**** Selected excerpt
County clerks and election officials from across Montana, once again, asked the Legislature to let voters request absentee ballots for every election — without requiring them to file paperwork every two years. Besides complying with voters’ wishes, HB287 would save the counties money. Counties would no longer have to mail letters again and again to everyone on the absentee list to ask if they want to stay on the list for another two years. Voters who want to be on the list would no longer be deleted simply because they forgot to sign and return the card again. The bill is sponsored by Rep. Bryce Bennett, D-Missoula.

Under present law, next January, Yellowstone County will have to mail about 67,000 letters to people on the absentee list asking them to sign, stamp and return a form if they want to keep getting mail ballots for every election.

Extra postage

It is disturbing that some members of the Senate State Administration Committee indicated confusion about absentee voting law in their discussion before killing it last week. Sens. Doug Kary, Nels Swandal, Gordon Vance, Ryan Osmundson and Dee Brown rejected the bill. As one committee member said: “It’s not too much for voters to sign a card every two years.”

Not too much for counties to spend thousands of dollars on unnecessary postage and mailing?

Not too much for each county to completely delete and re-enter their absentee ballot list every other spring? In Yellowstone County, the list recently had 67,000 names. That’s most of the voters in our county.

Not too much for voters who for whatever reasons don’t return the card and have to make a trip to their elections office or polling place to vote – even though they preferred a mail ballot?

U.S. House election

A second common-sense election bill is set for hearing Thursday in House Judiciary Committee. Senate Bill 305, sponsored by Sen. Steve Fitzpatrick, R-Great Falls, at the request of counties and their election officials, would allow counties to hold the May 25 special U.S. House election with mail ballots for all voters, avoiding the cost of staffing polls on Election Day. The bill passed the Senate, but is expected to run into more opposition in the House. State GOP Chairman Rep. Jeff Essmann, R-Billings, and Secretary of State Corey Stapleton oppose the all-mail ballot election.

SB305 will save Montana counties up to $700,000 altogether, according to estimates from counties. Yellowstone alone will save about $50,000.

SB305 provides all Montana voters with several options for casting their special U.S. House ballot:

  • Stamp and mail the ballot.
  • Deliver the ballot to the county election office during business hours any day before the election.
  • Give the ballot to someone known and trusted to deliver to the election office.
  • Deliver the ballot to the county office on May 25 between 7 a.m. and 8 p.m.
  • Bring the ballot to another Election Day drop-off location staffed and secured by election judges between 7 a.m. and 8 p.m. SB305 would require Yellowstone County to have four such drop-offs and to equip each with machines for disabled voters to cast ballots.

SB305 will save taxpayer money, it makes voting secure and convenient for all. It will encourage the highest voter turnout, as mail ballot elections have been proven to do in the 30 years they have been used securely and successfully in Montana.

Republican and Democratic county commissioners are supporting SB305.

Those Republicans opposed to this bill are attempting to reduce turnout while totally disregarding the burden that election costs place on county taxpayers. We call on legislators of both parties to support SB305 for better voter access and lower costs.
********
## What is needed
Could you turn the paragraph beginning "A second common-sense election bill" in the piece on Montana election bills into a brief list that keeps its main facts?
**** Records supplied
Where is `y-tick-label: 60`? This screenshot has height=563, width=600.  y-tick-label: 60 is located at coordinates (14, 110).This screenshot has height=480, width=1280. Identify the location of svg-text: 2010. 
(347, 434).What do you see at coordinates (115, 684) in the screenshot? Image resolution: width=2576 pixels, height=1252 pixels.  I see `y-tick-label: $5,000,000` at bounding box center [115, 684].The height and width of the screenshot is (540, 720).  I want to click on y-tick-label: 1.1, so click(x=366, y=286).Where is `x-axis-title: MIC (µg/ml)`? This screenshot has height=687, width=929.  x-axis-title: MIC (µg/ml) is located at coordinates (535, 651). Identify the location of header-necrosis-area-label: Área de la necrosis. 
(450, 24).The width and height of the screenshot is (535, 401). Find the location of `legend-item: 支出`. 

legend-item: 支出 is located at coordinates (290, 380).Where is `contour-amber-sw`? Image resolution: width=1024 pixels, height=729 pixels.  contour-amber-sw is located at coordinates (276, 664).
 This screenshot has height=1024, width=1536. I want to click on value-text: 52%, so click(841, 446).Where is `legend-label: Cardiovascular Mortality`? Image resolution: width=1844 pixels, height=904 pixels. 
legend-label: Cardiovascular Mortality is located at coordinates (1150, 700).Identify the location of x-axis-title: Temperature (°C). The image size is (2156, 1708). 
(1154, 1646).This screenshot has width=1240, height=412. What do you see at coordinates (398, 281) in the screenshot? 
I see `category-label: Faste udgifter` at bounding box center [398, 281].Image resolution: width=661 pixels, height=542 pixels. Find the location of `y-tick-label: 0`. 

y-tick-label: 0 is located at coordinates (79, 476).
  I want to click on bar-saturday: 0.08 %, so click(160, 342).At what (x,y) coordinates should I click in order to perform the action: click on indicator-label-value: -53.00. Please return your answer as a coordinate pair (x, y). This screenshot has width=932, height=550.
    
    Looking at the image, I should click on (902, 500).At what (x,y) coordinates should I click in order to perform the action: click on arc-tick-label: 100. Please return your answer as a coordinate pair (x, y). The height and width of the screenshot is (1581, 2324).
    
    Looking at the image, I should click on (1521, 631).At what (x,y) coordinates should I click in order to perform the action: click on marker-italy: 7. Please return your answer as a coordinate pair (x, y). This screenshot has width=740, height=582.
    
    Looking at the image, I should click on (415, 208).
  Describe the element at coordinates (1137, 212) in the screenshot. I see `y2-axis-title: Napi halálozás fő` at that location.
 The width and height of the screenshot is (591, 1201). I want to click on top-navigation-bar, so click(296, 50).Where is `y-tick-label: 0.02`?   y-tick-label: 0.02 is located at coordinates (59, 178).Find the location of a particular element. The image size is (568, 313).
********
## Task answer
- Senate Bill 305 is set for a hearing Thursday in the House Judiciary Committee.
- Sen. Steve Fitzpatrick, R-Great Falls, sponsors it at the request of counties and their election officials.
- It would let counties hold the May 25 special U.S. House election with mail ballots for all voters, avoiding the cost of staffing polls on Election Day.
- It passed the Senate but is expected to meet more opposition in the House.
- State GOP Chairman Rep. Jeff Essmann, R-Billings, and Secretary of State Corey Stapleton oppose the all-mail ballot election.